Hors de la pierre, point de salut.
Le problème supplémentaire et fatal dans une société comme celle-ci, c’est qu’on s’expose à un risque de « repatrimonialisation de l’accès au classe moyenne ». En plus du capital social des parents, il semblerait que la réussite soit de plus en plus conditionnée par le capital économique qu’ils ont pu accumuler. On perçoit là le caractère profondément injuste d’une société qui reposerait avant tout sur l’inégalité des chances dès la naissance. Il est loin pour la jeune génération le rêve, rêve qu’avaient largement embrassé leurs parents, d’avoir un travail intégrateur pourvoyeur d’autonomie et de stabilité sociale.
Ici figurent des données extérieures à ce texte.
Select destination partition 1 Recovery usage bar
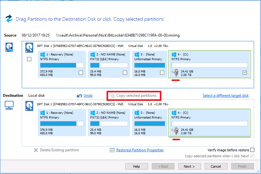 62,124
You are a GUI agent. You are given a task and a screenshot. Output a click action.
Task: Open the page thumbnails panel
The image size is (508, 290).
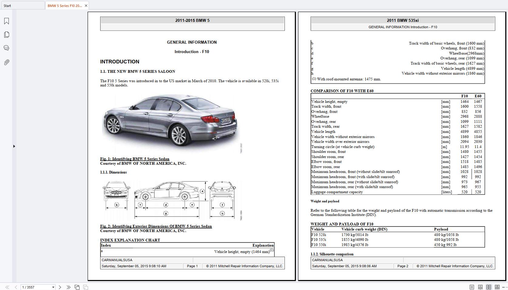click(x=6, y=35)
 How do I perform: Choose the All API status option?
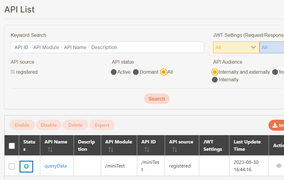pyautogui.click(x=164, y=72)
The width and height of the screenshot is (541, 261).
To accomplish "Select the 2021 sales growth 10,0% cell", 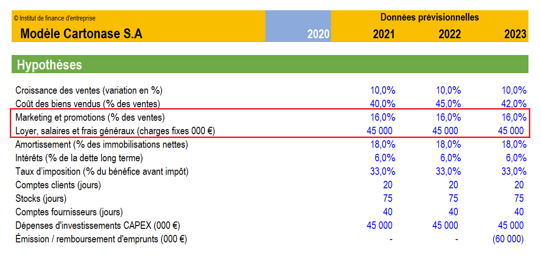I will pyautogui.click(x=383, y=90).
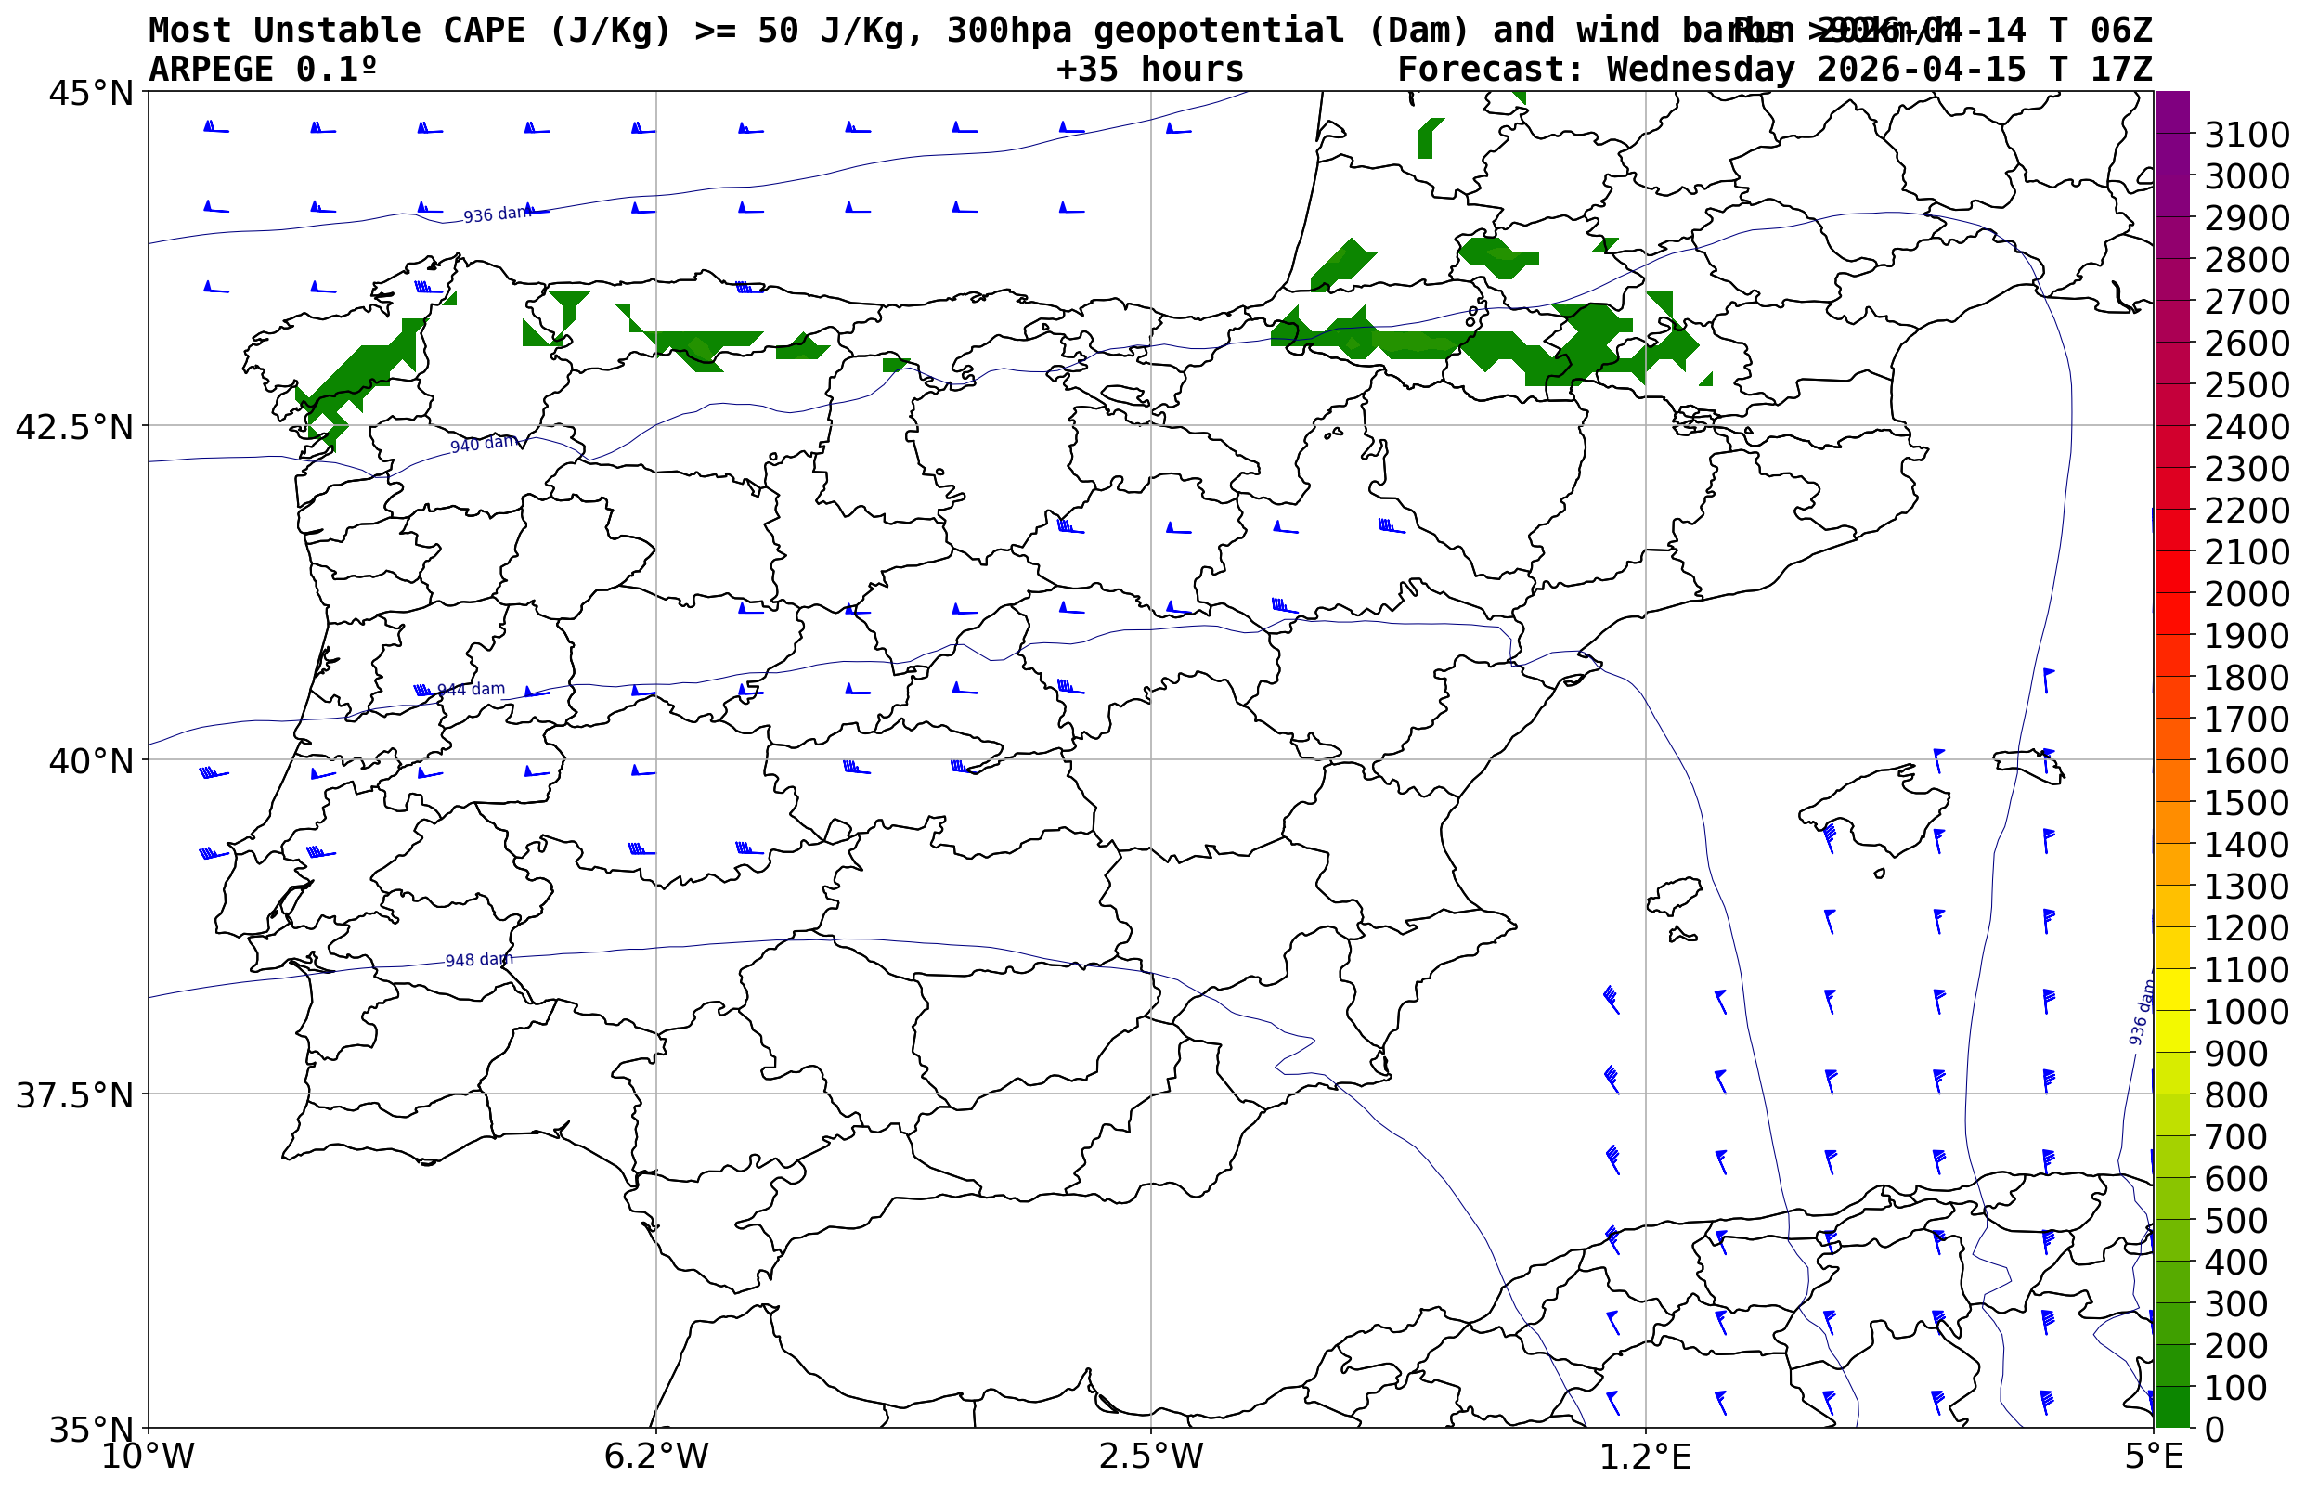The height and width of the screenshot is (1489, 2305).
Task: Click the 37.5°N latitude axis label
Action: pos(74,1095)
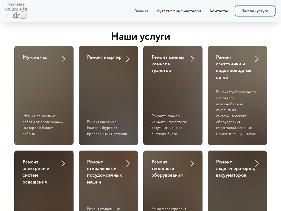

Le risque est donc de voir les différentes composantes des classes moyennes sombrer majoritairement vers les classes populaires, pendant qu’une fraction dominante culturellement ET économiquement parviendra à sauver ses enfants du déclassement social. Cette classe, ou ce projet de classe, Louis Chauvel l’appelle l’aristocratie patrimoniale. Et je ne sais pas ce que vous en pensez, mais quand on entend parler de bouclier fiscal, de déductibilité des intérêts d’emprunt, allégement des droits de succession, détaxation des donations sans oublier l’exonération des salaires étudiants, on peut se dire que cette aristocratie a sûrement de beaux jours devant elle…

Sources :
Louis Chauvel, Les classes moyennes à la dérive, Seuil, 2006.